* [Written exercise 1] In the post about the Screenshot & Metadata API, repeat word for word the passage from "#python #api #webdev" to "analysis, and more.".
* [Written exercise 2] Reproduce the rows verbatim, starting at the line with "Task: Click the Powered by text" and ending with the final line of the rows.

* [Quoted text]
I built a Screenshot & Metadata API that extracts 50+ fields from any URL

#python #api #webdev #javascript

I built a Screenshot/PDF API that does more than just screenshots. The metadata endpoint extracts 50+ fields from any URL — OG tags, Twitter Card, JSON-LD, content analysis, and more.

What it does

URL to Screenshot — capture any webpage as PNG, JPEG, or WebP
URL to PDF — generate PDFs with custom format, margins, orientation
Metadata Extraction — 50+ fields from any URL (see below)

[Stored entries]
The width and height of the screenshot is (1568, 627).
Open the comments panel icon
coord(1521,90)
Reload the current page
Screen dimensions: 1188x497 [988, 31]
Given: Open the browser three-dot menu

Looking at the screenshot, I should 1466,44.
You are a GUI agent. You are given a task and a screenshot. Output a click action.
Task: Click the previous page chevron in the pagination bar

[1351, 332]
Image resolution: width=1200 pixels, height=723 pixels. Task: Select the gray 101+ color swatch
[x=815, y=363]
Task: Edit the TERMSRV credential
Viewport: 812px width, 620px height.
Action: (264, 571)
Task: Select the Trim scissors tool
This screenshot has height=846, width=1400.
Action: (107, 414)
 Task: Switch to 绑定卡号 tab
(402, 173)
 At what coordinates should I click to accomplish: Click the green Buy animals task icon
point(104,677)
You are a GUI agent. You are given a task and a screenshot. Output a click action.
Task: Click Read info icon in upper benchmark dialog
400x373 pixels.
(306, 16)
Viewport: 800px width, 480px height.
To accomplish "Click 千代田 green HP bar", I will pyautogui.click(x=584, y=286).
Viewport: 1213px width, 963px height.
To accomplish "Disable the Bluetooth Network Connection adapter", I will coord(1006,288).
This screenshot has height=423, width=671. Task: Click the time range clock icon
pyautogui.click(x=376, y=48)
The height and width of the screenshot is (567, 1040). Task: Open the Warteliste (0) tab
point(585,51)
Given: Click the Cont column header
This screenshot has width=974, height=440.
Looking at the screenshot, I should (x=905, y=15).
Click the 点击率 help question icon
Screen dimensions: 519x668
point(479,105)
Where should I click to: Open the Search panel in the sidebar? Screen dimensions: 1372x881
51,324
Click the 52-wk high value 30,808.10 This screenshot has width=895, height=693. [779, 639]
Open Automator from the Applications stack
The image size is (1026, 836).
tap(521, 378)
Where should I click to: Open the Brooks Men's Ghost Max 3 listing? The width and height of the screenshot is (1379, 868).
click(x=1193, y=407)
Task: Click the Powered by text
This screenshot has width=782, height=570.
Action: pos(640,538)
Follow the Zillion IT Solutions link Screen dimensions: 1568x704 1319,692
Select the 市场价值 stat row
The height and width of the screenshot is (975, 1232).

* [Exercise result 1]
#python #api #webdev #javascript

I built a Screenshot/PDF API that does more than just screenshots. The metadata endpoint extracts 50+ fields from any URL — OG tags, Twitter Card, JSON-LD, content analysis, and more.

* [Exercise result 2]
Task: Click the Powered by text
This screenshot has width=782, height=570.
Action: pos(640,538)
Follow the Zillion IT Solutions link Screen dimensions: 1568x704 1319,692
Select the 市场价值 stat row
The height and width of the screenshot is (975, 1232).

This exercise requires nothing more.